Genoa, De Rossi sul futuro: "Non mi piace fare promesse"
"Futuro al Genoa? Le promesse non si fanno. Ho detto cento volte che qui sto benissimo e che sono ambizioso, ma non voglio fare promesse che poi non si possono mantenere". Così Daniele De Rossi sul proprio futuro nel post partita di Fiorentina-Genoa, match terminato 0-0.
L'allenatore rossoblù ha ribadito il concetto anche in conferenza stampa: "Se non volessi rimanere non avrei parlato. Non faccio promesse perchè so di non poterle fare: nessuno è sicuro di rimanere. L'unica promessa l'ho fatta da calciatore restando alla Roma. L'ho già detto, mi piace stare qui: vorrei portare il Genoa in Europa, ma non posso prometterlo".
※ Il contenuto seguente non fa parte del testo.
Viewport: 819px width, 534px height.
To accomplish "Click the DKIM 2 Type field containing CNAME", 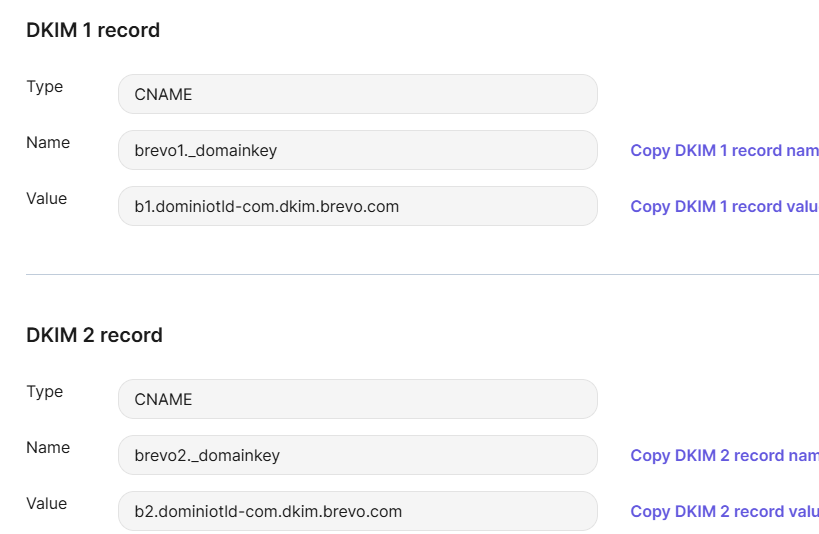I will pyautogui.click(x=357, y=399).
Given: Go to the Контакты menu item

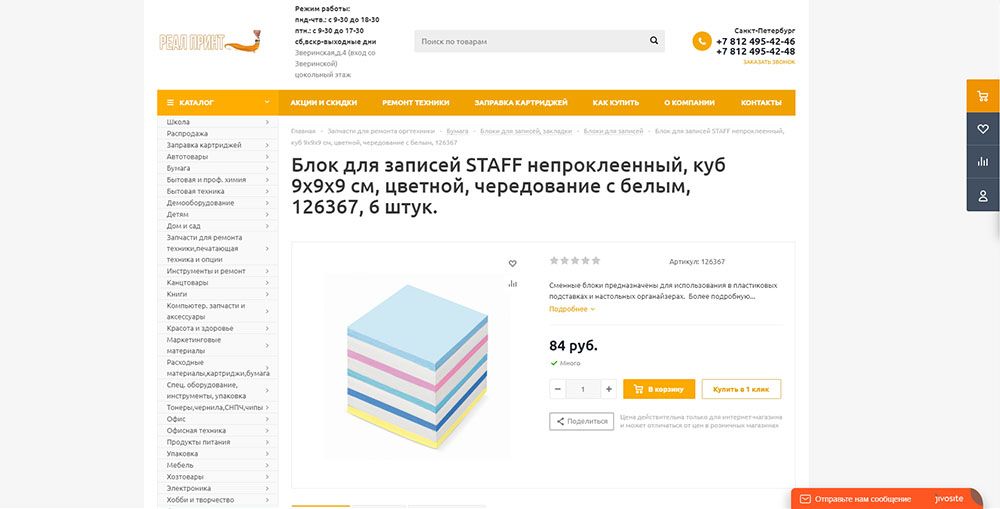Looking at the screenshot, I should 761,103.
SUL MATCH E LE ULTIME SFIDE DI CAMPIONATO - De Rossi ha poi analizzato il match: "Sarebbe difficile mantenere la concentrazione se non avessi giocatori seri, in settimana viene meno lo stress, ma prepariamo la partita perché la crescita è entrare in campo con la mentalità di vincere, non deve mai mancare.Non possiamo far finta di avere gli stessi stimoli di chi si sta giocando tutto".
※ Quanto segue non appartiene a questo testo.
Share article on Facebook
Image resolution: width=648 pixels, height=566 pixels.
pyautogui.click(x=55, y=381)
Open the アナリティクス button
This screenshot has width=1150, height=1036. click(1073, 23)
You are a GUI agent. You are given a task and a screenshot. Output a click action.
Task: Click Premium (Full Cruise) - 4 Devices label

QUEL RETROSCENA SULLA FIORENTINA - In conferenza stampa, l'allenatore ha raccontato anche di quando fu vicino alla panchina della Fiorentina: “In passato c'era stato un contatto abbastanza serrato con Pradè e Barone, che poi scelsero di continuare con Iachini. Le voci non le commento: una settimana fa era la Roma, poi altre squadre. Oggi non mi ha mai chiamato nessuno".